Ich hatte es so sehr gehofft, doch es war umsonst. Ich versuchte keinen Gedanken mehr daran zu verschwenden, alles auszublenden und zu verdrängen. Es war ein Fehler gewesen. Ich musste damit und mit ihm abschließen.

Mir kam jede Gelegenheit recht, um mich abzulenken und nicht darüber nachzudenken - egal, ob es eine meiner Freundinnen, meine Familie oder die Arbeit waren. Ich hatte sogar zu zwei alten Bekannten aus meiner Studienzeit per Zufall wieder Kontakt aufnehmen können. Ich hatte mich ein Mal mit Chiara getroffen, Paul hatte leider keine Zeit gehabt.

Wider Erwarten klappten die Ablenkungsversuche ziemlich gut. Meine Freunde gaben sich unglaublich viel Mühe und so ging es mir bald seelisch deutlich besser.

Zudem war es von Vorteil, dass ich es schaffte, konsequent zu bleiben. Der Halbitaliener bleib überall blockiert und ich zwang mich dazu, es so beizubehalten. Zu Raphaels Freunden, die teilweise auch meine eigenen waren, hatte ich ebenfalls den Kontakt vermieden.

Lediglich bei Abudi war das etwas schwieriger, da er seit Sales Geburtstagsfeier dauernd mit Samira unterwegs war und man sie kaum noch alleine antreffen konnte. Ich wusste nicht genau, inwieweit der Ägypter Bescheid wusste, was Raphael getan hatte. Er redete mit mir nicht über ihn, aber ich glaubte, auch er merkte, dass es mir gerade in den ersten Tagen danach gar nicht gut ging und dass Raphael und ich keinen Kontakt mehr hatten.

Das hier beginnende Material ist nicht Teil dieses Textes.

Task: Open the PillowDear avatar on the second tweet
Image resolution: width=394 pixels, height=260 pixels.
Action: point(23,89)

Heute Nachmittag hatte ich Samira mal wieder für mich. Die Zeit musste ich nutzen, um sie ein bisschen auszuquetschen. Immerhin wusste ich noch nicht genau, was das zwischen ihr und Abudi war, und sie verhielt sich ziemlich geheimnisvoll. Ich würde es ihr von Herzen gönnen, dass wenigstens sie ihr Glück finden würde.

Bei mir sah das leider anders aus. So sehr ich es auch versuchte, es war nahezu unmöglich, Raphael vergessen zu wollen. Es war viel zu viel zwischen uns passiert, als dass ich dieses Kapitel einfach so aus meinem Leben streichen könnte.

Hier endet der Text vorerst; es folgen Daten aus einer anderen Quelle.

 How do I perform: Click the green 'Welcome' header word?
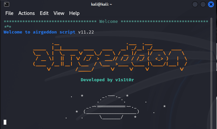coord(108,22)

Auch wenn ich mich dagegen sträubte, musste ich der Realität ins Auge sehen: Ich war noch immer in Raphael verliebt - unglücklich verliebt, obwohl er mir das Herz gebrochen hatte. Ich verstand mich selbst nicht. Eigentlich müsste ich ihn abgrundtief hassen für das, was er getan hatte. Das tat ein Teil von mir auch. Aber ich hatte dennoch Gefühle für ihn. Sie waren vielleicht etwas schwächer geworden, aber sie waren noch da.

Es verging kein Tag, an dem ich nicht an Raphael dachte. Ich würde mehr Zeit brauchen. Ein paar Wochen, vielleicht ein paar Monate, bis ich über ihn hinweg war. Der Gedanke nagte an mir, aber ich war mir sicher, dass es keine andere, bessere Möglichkeit gab. Man konnte Vergangenes nicht mehr ungeschehen machen.

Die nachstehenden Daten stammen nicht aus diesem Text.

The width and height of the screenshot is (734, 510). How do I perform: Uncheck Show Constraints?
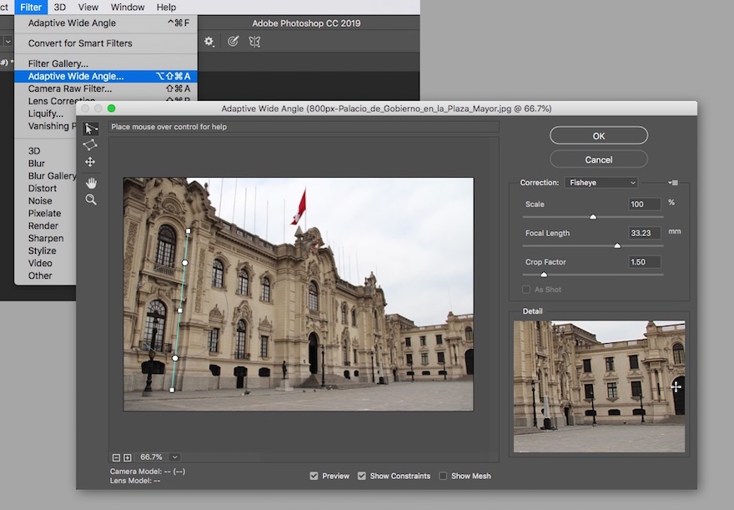362,476
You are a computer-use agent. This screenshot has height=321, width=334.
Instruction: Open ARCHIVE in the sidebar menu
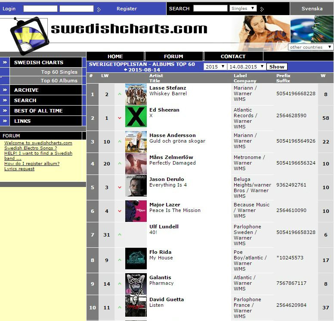pyautogui.click(x=26, y=90)
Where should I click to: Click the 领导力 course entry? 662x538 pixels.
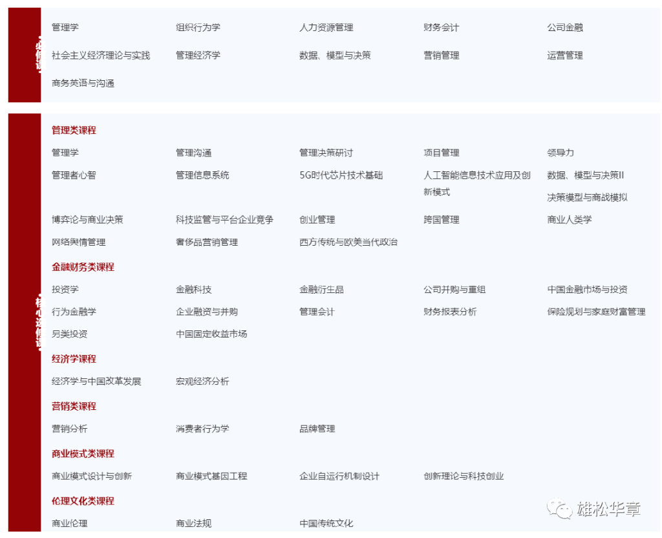pyautogui.click(x=561, y=153)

Ein Klingeln riss mich aus meinen Gedanken. Das musste Samira sein. Ich stand auf und betätigte den Türöffner. Kurz darauf war die hübsche Albanerin auf meiner Etage angelangt.

Sie hatte eine große Tasche dabei, da wir zusammen kochen wollten und sie auch ein paar Dinge mitgebracht hatte. Da wir beide Fans von der jugoslawischen Küche waren - für Samira war es ein Stück Heimat - hatten wir uns entschieden, Gerichte vom Balkan nachzukochen. Genauer gesagt hatten wir ein ganzes Drei-Gänge-Menü geplant.